Unlocking early ocean evolution

Copper provides clues to the rise of oxygen on Earth.

By JENNIFER PASCOE

For the first time ever, copper isotopes have been used to track the oxygenation of ancient oceans. Scientists recently presented evidence that the rise of atmospheric oxygenation did indeed occur roughly 2.4 to 2.1 billion years ago. Their findings also show that biological usage of copper became prominent after the so-called “Great Oxidation Event.”  

“This is the first time that copper isotopes have been used to track the chemical composition of Earth’s ancient origins when aerobic life was beginning to diversify,” says professor Kurt Konhauser of the Department of Earth and Atmospheric Sciences at the University of Alberta, the sole Canadian author on the publication. “This drives home the fact that something significant happened 2.3 billion years ago—the permanent oxygenation of our planet.”

The researchers made the discovery by examining ancient sedimentary rocks—namely banded ion formations and shale—deposited at the bottom of ancient oceans 2.66 to 2.1 billion years ago. The scientists examined the quantity of copper through time and discovered that the copper isotope signature changed roughly 2.3 billion years ago, leading to a fundamental change of more oxygen in the atmosphere. This shift then led to increased weathering of land and a larger supply of nutrients to the oceans, enabling marine life to diversify. 

Konhauser stresses that the rocks studied cover one of the most important changes in Earth’s geological history, and if it weren’t for the rise of atmospheric oxygen, higher forms of life–including human beings—would not have evolved. 

Interconnectivity of life on Earth

The new study reconstructs early marine settings and provides a tool for tracking not only how oxygen levels fluctuate throughout Earth’s history, but also the evolutionary changes that accompany these fluctuations. “The findings point to the complexity of Earth as an integrated system,” Konhauser notes. Geological processes select which biological species dominate any given habitat, and biology in turn controls the redox state of the environment. Everything is linked on Earth. Geology, the environment and life are all intertwined.”

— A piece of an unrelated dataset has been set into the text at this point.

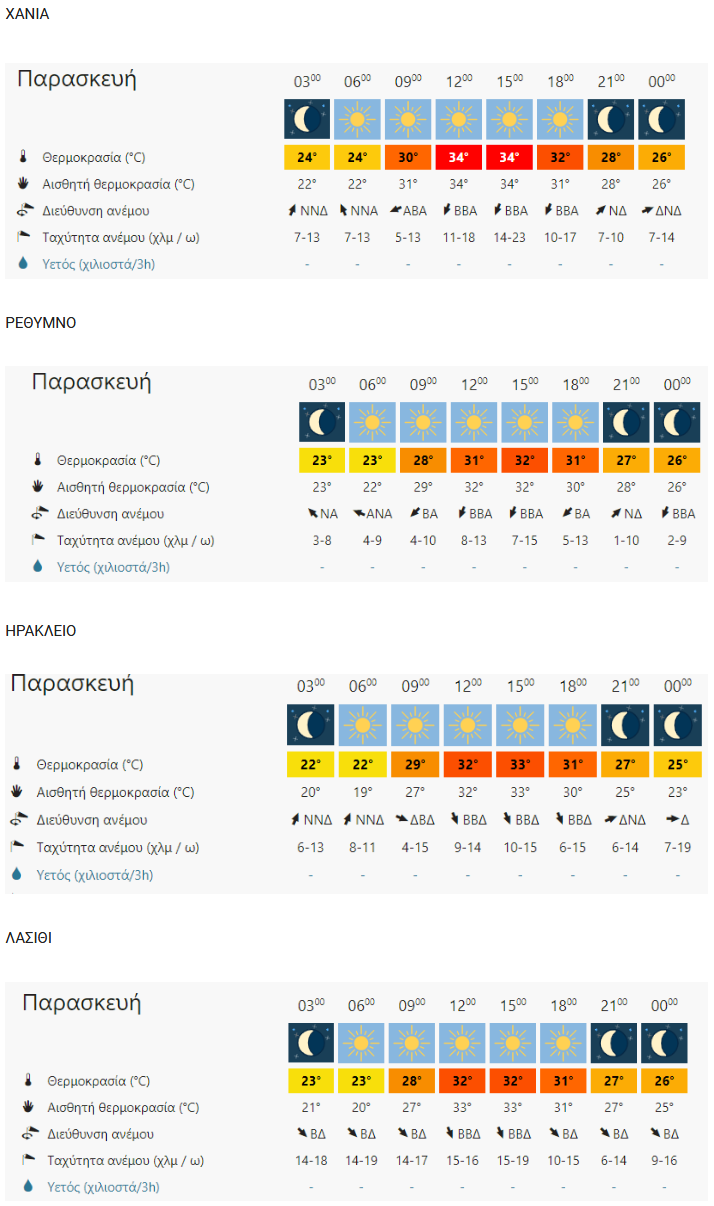Click the thermometer icon in the ΧΑΝΙΑ table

The project was carried out by an international team of researchers from Sweden, England, France and Canada. Data from the U of A were coupled with analytical techniques at Stockholm University. These latest findings build on the U of A’s strength of studying’s oxygen’s evolution on Earth. “Cu isotopes in marine black shales record the Great Oxidation Event” appears in the April 18 issue of the Proceedings of the National Academy of Sciences.